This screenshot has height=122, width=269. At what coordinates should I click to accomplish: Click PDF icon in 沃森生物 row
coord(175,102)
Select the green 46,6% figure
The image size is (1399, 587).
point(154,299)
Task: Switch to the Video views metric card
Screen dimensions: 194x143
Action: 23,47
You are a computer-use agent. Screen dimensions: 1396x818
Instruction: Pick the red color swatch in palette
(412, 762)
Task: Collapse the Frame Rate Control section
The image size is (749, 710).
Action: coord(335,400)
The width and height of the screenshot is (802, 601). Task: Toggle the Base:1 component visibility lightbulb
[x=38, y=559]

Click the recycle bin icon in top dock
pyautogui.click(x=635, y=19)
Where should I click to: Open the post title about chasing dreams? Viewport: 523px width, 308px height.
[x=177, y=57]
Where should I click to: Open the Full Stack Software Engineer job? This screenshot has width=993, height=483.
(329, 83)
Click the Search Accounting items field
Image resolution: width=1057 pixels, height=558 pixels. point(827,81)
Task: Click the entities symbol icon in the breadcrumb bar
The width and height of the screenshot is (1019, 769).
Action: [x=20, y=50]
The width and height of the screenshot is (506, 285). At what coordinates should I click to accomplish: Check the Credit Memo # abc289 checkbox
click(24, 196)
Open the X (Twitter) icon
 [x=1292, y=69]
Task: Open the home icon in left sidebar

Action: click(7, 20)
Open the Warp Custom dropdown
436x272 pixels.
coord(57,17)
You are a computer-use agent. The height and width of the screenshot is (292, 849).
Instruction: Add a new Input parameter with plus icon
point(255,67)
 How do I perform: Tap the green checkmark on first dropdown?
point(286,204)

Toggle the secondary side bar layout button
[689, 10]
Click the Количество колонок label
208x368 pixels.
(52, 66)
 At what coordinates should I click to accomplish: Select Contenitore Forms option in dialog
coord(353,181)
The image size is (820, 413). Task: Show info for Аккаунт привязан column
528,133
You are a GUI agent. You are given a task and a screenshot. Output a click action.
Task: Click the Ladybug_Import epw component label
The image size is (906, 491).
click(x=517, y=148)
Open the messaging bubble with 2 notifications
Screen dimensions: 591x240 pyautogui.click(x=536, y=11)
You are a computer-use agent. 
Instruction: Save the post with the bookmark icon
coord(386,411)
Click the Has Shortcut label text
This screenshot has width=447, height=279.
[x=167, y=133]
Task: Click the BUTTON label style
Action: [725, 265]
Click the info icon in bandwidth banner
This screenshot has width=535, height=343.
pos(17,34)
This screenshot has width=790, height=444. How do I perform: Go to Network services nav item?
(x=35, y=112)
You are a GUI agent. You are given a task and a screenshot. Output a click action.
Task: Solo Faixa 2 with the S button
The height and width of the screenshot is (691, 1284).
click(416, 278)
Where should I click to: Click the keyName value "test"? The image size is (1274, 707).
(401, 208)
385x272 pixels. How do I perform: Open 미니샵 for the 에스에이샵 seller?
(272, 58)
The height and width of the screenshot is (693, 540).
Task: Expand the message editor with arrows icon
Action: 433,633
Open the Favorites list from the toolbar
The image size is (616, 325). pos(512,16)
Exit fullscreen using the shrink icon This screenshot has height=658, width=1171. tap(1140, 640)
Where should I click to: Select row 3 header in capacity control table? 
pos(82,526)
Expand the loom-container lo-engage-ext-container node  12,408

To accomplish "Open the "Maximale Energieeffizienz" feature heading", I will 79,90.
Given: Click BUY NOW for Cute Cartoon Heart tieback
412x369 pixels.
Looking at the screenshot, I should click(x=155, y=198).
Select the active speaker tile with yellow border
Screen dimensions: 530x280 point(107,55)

Problem to work on:
Pick each line holding "computer" out of the entries above and return it.

Solved exercise:
You are a computer-use agent. Screen dimensions: 1396x818
You are a computer-use agent. The height and width of the screenshot is (292, 849).
You are a computer-use agent. 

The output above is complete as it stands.